2010年代に意気投合し、仲睦まじかったアルトマンとマスクの2人
サム・アルトマンとイーロン・マスクは、常に敵対していたわけではない。2人が初めて出会ったのは2010年代前半で、当時アルトマンはYコンビネータ(Y Combinator)のプレジデントを務め、マスクがスペースXとテスラの拡大に取り組んでいた時期だった。2人はAIの危険性に対する共通の懸念で意気投合し、2015年に非営利団体としてOpenAIを共同設立。責任ある形でAIを開発することを使命に掲げた。マスクは、この組織最大の個人支援者となり、2016年と2017年に合計4400万ドル(約65億円)を寄付した。
マスクは2018年、OpenAIをテスラに統合しようとしたものの失敗したと報じられ、その後取締役会を去った。しかし、その時点でも両者の関係は良好に見えていた。2019年にテスラが苦境に立たされた際、アルトマンはテスラに空売りを仕掛ける投資家を強く批判し、「イーロンに逆張りするのは、過去の実績を考えれば愚策だ」と警告した。2022年11月、OpenAIがChatGPTを一般公開すると、マスクはそのチャットボットを「恐ろしいほど良い」と称賛し、ニューヨーク・タイムズがChatGPTを十分に取り上げなかったことに怒りを表明した。
2023年にマスクがxAIを立ち上げ、OpenAIとChatGPTへの攻撃を開始
空気が変わり始めたのは2023年で、マスクがxAIの立ち上げに向けて動き出した頃だった。同年2月、マスクは「ChatGPTがプロパガンダの船長」として主流メディアに取って代わったと主張するミームを投稿。3月には、マイクロソフトが130億ドル(約1.9兆円)の投資の一環として「OpenAIのコードベース全体に独占的にアクセスしている」と懸念を表明した。ただし、それでも2人は少なくとも表向きには友好的で、冗談や哲学的な考察を交わしていた。2023年10月、アルトマンが「現代に生きていること」について自身のブログで感慨を述べると、マスクは「私たちは最も興味深い時代に生きている」と応じた。

## 取り組む課題
アルトマンとマスクの関係を扱った上の文章を、最後の文の後から書き進めてください。

収集したデータ項目:
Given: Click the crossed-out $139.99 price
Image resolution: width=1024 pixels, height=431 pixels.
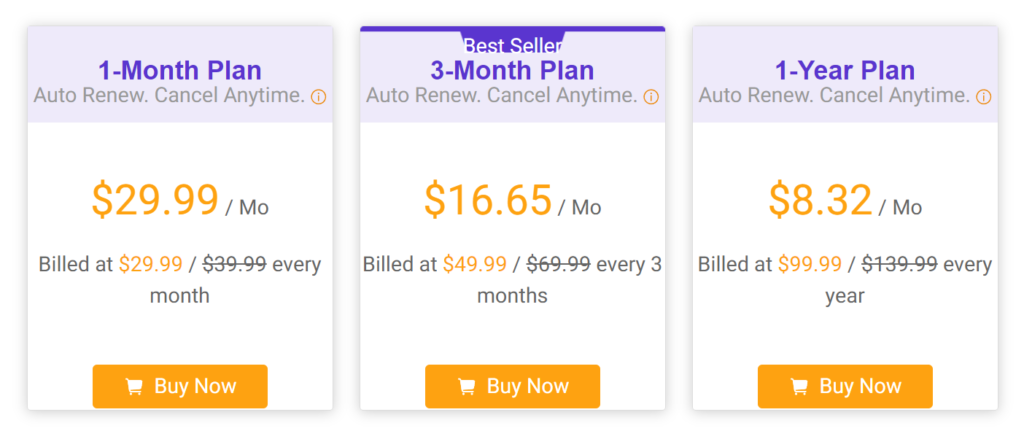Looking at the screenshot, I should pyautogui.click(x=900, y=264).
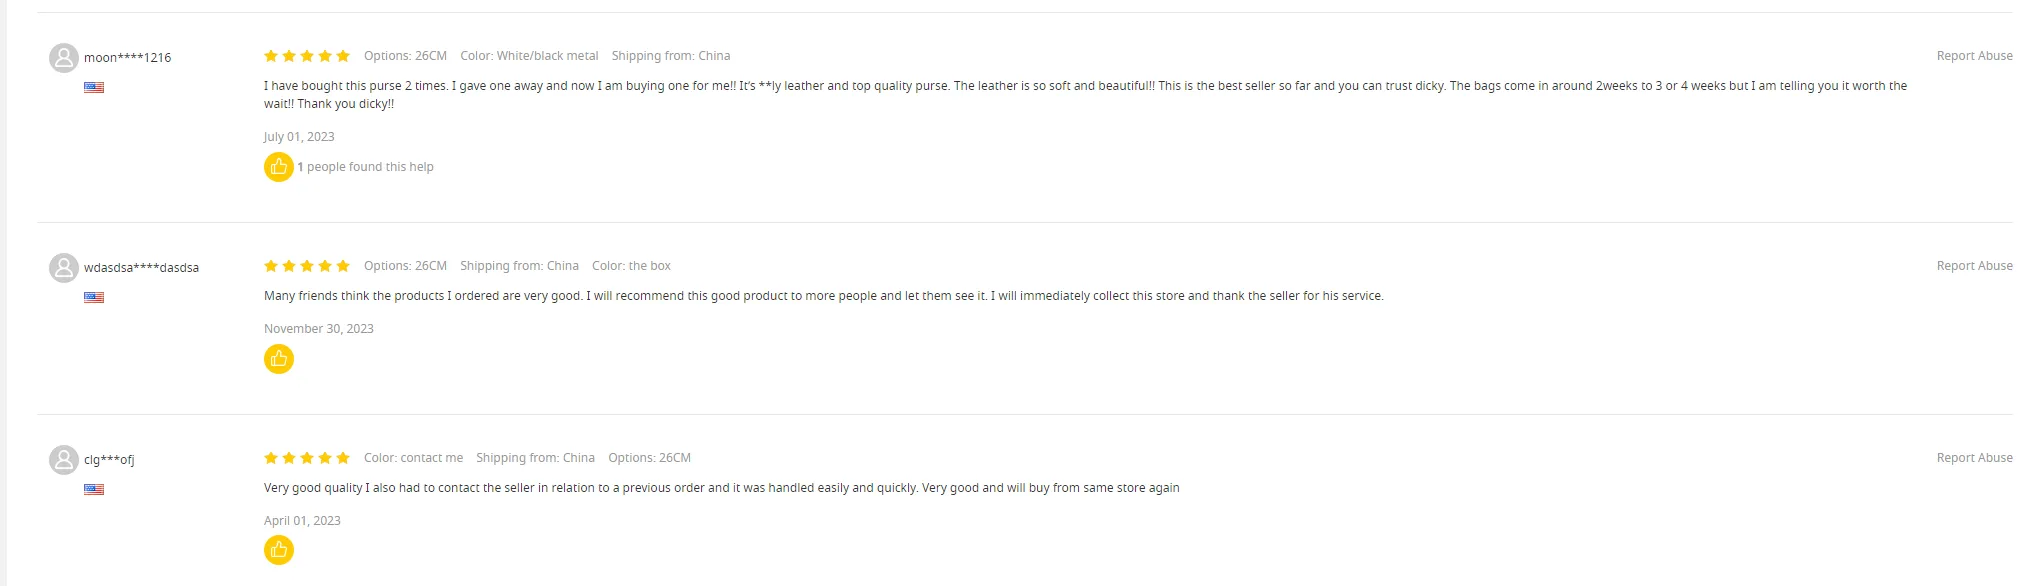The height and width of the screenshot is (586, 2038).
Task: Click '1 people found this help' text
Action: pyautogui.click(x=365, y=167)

## 解答例
しかしその1カ月後の11月、マスクはChatGPTを「耐え難い」とあざ笑い、xAIのチャットボットGrokにChatGPTを揶揄する文言を生成させ、「ChatGPTには、人間に根本的に敵対する『woke(ウォーク)なマインドのウイルス』が深く染み込んでいる!」と罵倒した。さらに、短期間のクーデターでアルトマンが一時的にOpenAIのCEOから追放された際にマスクは、「サムに対抗できるAIを深く理解した取締役が必要だ」「人類文明が危機に瀕している」と警告した。
2024年、マスクがOpenAIとアルトマンなどを提訴
そして2024年初頭にマスクは対立をさらに加速させ、OpenAIの資産に対して974億ドル(約14.3兆円)の買収提案を行った(売りに出されていなかったにもかかわらず)。彼はその後、OpenAIとアルトマン、共同創業者グレッグ・ブロックマンなどをカリフォルニア州で提訴し、彼らの営利企業化の計画が非営利団体の設立契約に違反していると主張した。マスクは、この訴訟を州裁判所の判事が棄却判断を下す前に取り下げたが、その後は連邦裁判所で同様の訴訟を起こした。
2025年4月、OpenAIはマスクを反訴
そして2025年4月、OpenAIはマスクを反訴し、彼が裁判とSNSの投稿を通じて「何年にもわたる嫌がらせキャンペーン」に関与したと主張した。さらに、974億ドル(約14.3兆円)の買収提案がOpenAIに損害を与えるために仕組まれた「見せかけの入札」だったとも訴えた。裁判官は、マスクによるOpenAIの再編差し止め請求と主張の一部を退け、OpenAIの反訴の審理続行を認めた。この訴訟の陪審裁判は2026年に予定されている。
両者の不和が深まるにつれ、シリコンバレーの関係者の多くはポップコーンを片手に2人の対戦を満喫している。伝説的なビリオネア投資家で、AIの潜在的な危険性を警告してきたヴィノッド・コースラは、「結局のところ、この2人の対立はエコシステム全体にとってプラスになる」と語る。「競争が増えるのは常に良いことだ」と、コースラはフォーブスに宛てたメールで述べた。